Tarefa escrita 1
Resume em duas frases o texto sobre o leilão «Bulli Bai».

Excerto do documento

*****

Sob a designação de Bulli Bai, o leilão foi lançado no sábado passado através de uma aplicação na plataforma GitHub. “Bulli Bai” – como foi designada a operação de “venda de mulheres” – e “Sulli Deals” – nome dado a uma acção semelhante há seis meses – são designações que evidenciam desde logo os propósitos dos autores por detrás do leilão fictício: denegrir figuras públicas que são vozes activas na luta pela dignidade da mulher muçulmana.

Ambas as designações (“Bulli” e “Sulli”) são termos depreciativos usados na gíria local quando se pretende insultar a figura da mulher muçulmana.

Foram várias as figuras públicas visadas pelo ataque neste arranque de ano: jornalistas, activistas e figuras da política. Todas elas tiveram exposta a sua imagem com a indicação de “negócio do dia”, induzindo a ideia de que poderiam ser compradas para vários fins. Sania Ahmad, uma voz pelos direitos das muçulmanas nos media – a activista tem mais de 39 mil seguidores no Twitter – e já visada pelo “Sulli Deals” de Julho passado, atribuiu o ataque a grupos da extrema-direita hindu.

Após apresentar queixa na polícia, Ahmad lamentou não ter visto qualquer acção por parte das autoridades para levar os responsáveis a responderem por este ataque, uma queixa que muitas das mulheres alvo do "Sulli Deals" reforçam meio ano após a polícia ter anunciado a abertura de um inquérito contra os criadores do aplicativo lançado em Julho passado.

Novamente alvo no “Bulli Bai”, Ahmad, que admitiu ter ficado em pânico quando em Julho foi avisada do “Sulli Deals” – tendo decidido na altura afastar-se momentaneamente das redes sociais –, sublinha que desta vez já não foi assaltada pelo “medo” que a tomou naquele primeiro episódio há seis meses.

*****

Conjunto de dados
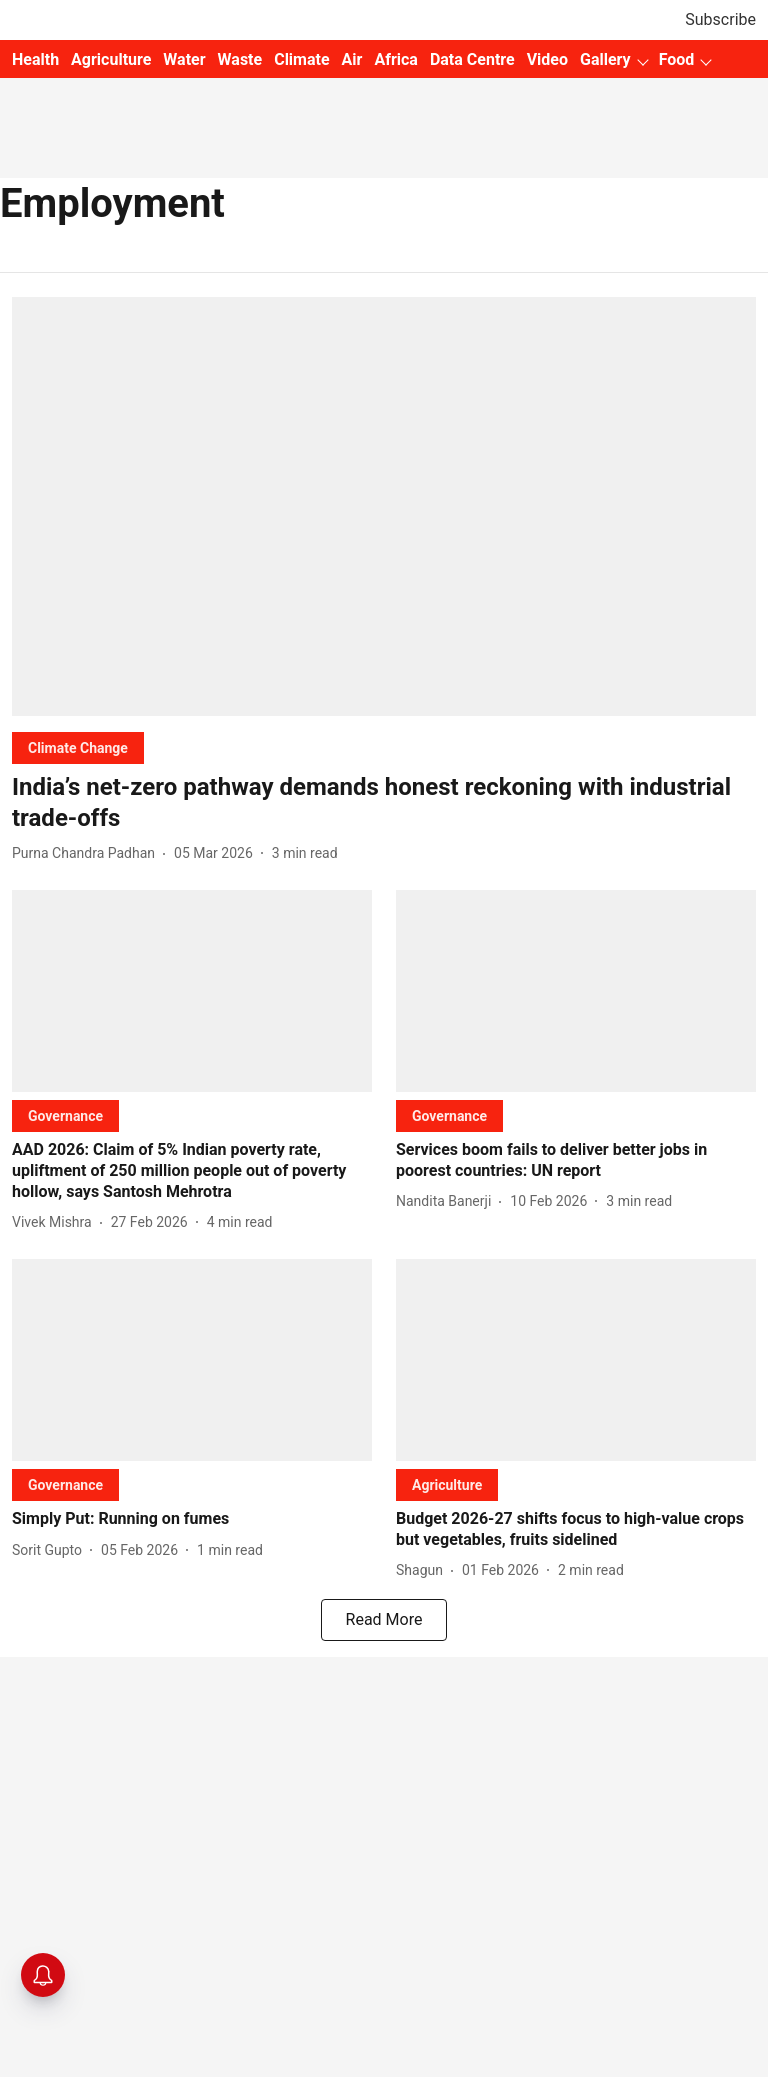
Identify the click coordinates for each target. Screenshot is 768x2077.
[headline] (384, 803)
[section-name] (78, 747)
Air (352, 59)
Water (184, 59)
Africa (395, 59)
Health (35, 59)
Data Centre (472, 59)
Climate (301, 59)
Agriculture (111, 59)
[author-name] (87, 853)
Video (547, 59)
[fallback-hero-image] (384, 506)
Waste (240, 59)
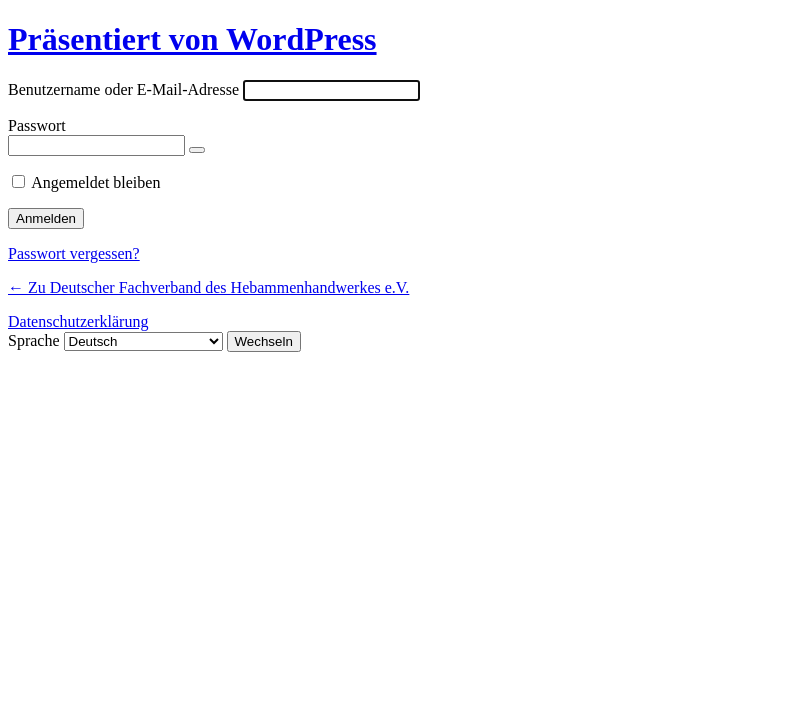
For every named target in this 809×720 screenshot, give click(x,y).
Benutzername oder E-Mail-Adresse (123, 89)
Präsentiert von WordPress (192, 39)
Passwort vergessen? (74, 253)
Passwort (37, 125)
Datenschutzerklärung (78, 321)
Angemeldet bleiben (95, 182)
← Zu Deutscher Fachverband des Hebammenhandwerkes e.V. (208, 287)
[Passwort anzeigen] (197, 150)
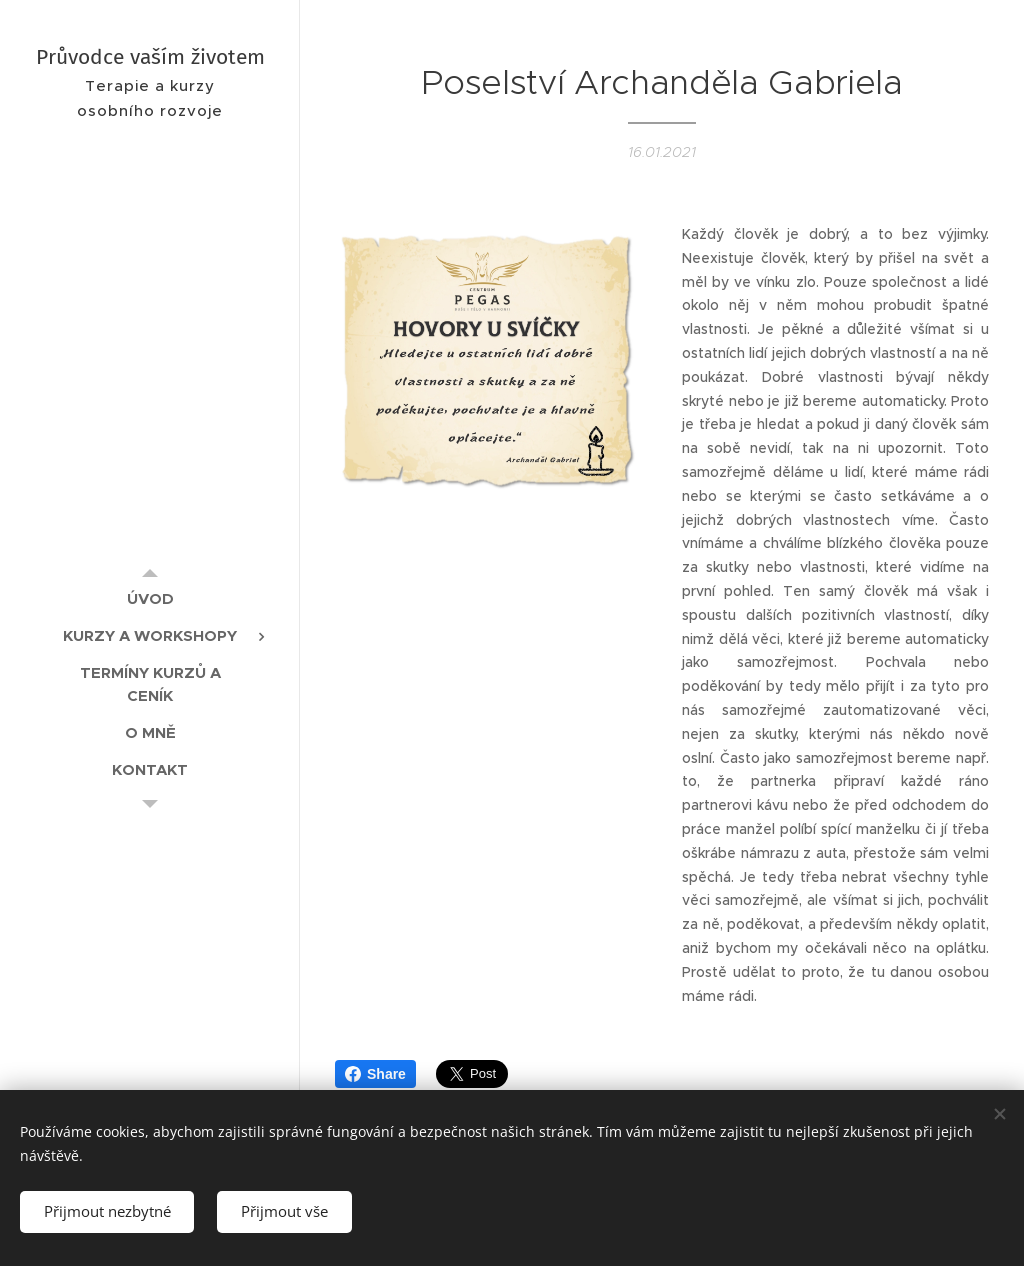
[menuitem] (150, 598)
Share (375, 1074)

*****

Tarefa escrita 2
Desloca as coordenadas dos registos no trecho que vai do início dos registos até à linha que contém "Präsentiert von WordPress (192, 39)", inclusive, somando -86 a cada número das coordenadas nas respostas. Volta a escrever todas essas linhas, pedidos incluídos, e deixa as imagens de fora.

Resposta 1
O leilão fictício «Bulli Bai», lançado através de uma aplicação no GitHub, expôs a imagem de jornalistas, activistas e figuras da política como «negócio do dia», numa acção semelhante ao «Sulli Deals» de há seis meses, com o propósito de denegrir vozes activas na luta pela dignidade da mulher muçulmana. A activista Sania Ahmad, visada nas duas operações, atribuiu o ataque a grupos da extrema-direita hindu, lamentou a falta de acção das autoridades depois de apresentar queixa e afirmou que desta vez não sentiu o medo do primeiro episódio.

Resposta 2
Identify the click coordinates for each target. Screenshot is 768x2077.
[headline] (298, 717)
[section-name] (-8, 661)
Air (266, -27)
Water (98, -27)
Africa (309, -27)
Health (-51, -27)
Data Centre (386, -27)
Climate (215, -27)
Agriculture (25, -27)
[author-name] (1, 767)
Video (461, -27)
[fallback-hero-image] (298, 420)
Waste (154, -27)
For every named target in this 809×720 screenshot, give click(x,y).
Benutzername oder E-Mail-Adresse (37, 3)
Präsentiert von WordPress (106, -47)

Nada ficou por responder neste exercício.